Homemade Pasta is fairly easy to make. It’s amazing how much better fresh pasta tastes. You can cook it immediately or dry it to use later.
This year rather than making the usual new year’s resolutions like losing weight, saving money, etc. I decided to make fun goals. I love to cook and bake, but there are some things that scare me. I think we each have our own things that you want to do but you are afraid you will fail so you just stick to what you know. I wanted to get out of that rut and not have to hear my husband say one more time that he wanted me to make pasta. So I have set a goal for each month to make a food that I find hard or at least I think will be hard.

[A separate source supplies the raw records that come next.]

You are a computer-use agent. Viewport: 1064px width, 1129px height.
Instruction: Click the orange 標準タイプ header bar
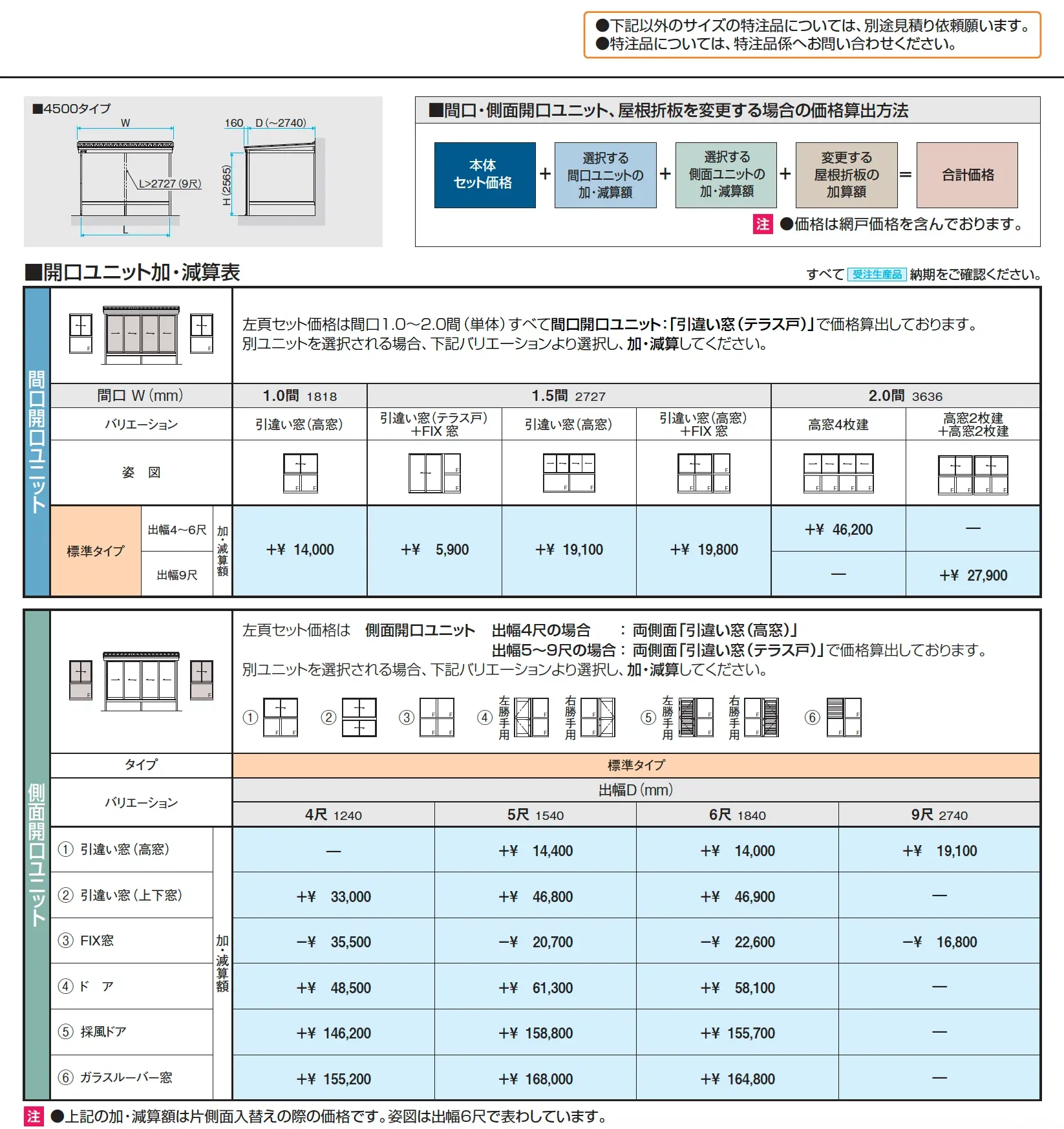tap(636, 765)
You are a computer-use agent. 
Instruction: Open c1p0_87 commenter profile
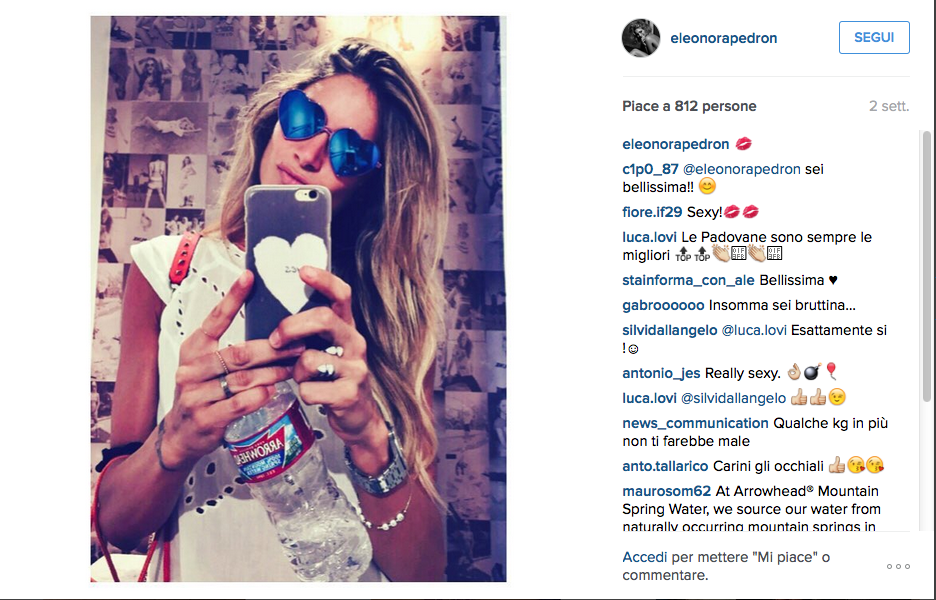tap(650, 169)
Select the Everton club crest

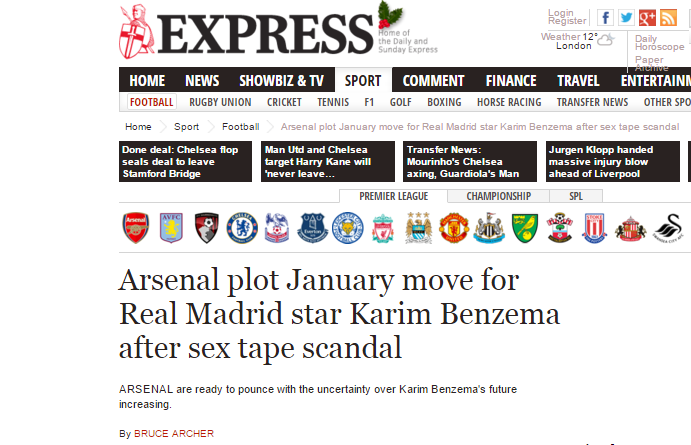312,228
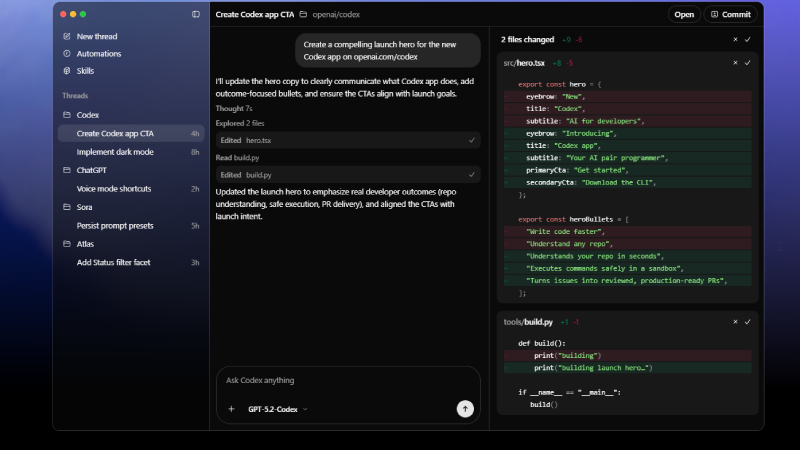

For January, I decided to tackle pasta. I kept putting off. I waited till the 30th to try it. I really should start earlier in the month so if I do fail, I have more month to try again. Thankfully making pasta did go fairly well. I searched on Pinterest for instructions and got to it.
Homemade Pasta
Ingredients
- 3 cups flour, 400 grams
- 4 large eggs
Instructions
- Place flour on counter in a mound, dig a well, and crack the eggs into the well.
- Whisk the eggs with a fork and gradually pull flour into eggs. As dough gets thicker you may want to use your hands.
- Once dough is a ball begin kneading. You will have some flour left over when you begin kneading. You will pull most of it in as you knead.
- Knead for 5 - 10 minutes. If it becomes crumbly add a little bit of warm water.
- After kneading, wrap in plastic wrap and put in the refrigerator for 20 - 30 minutes.
- After kneading, wrap in plastic wrap and put in the refrigerator for 20 - 30 minutes.
- Remove from refrigerator and cut into 4 pieces. Roll into balls. One at a time take a ball and smash.
- Flatten it enough to fit into the dough roller and dust the dough with flour. I used the pasta attachments for my Kitchenaid mixer.
- Starting with the dough roller at the largest width. Turn mixer on and run dough through roller, fold dough, dust with flour, and run through dough roller again. Repeat 4 to 7 times.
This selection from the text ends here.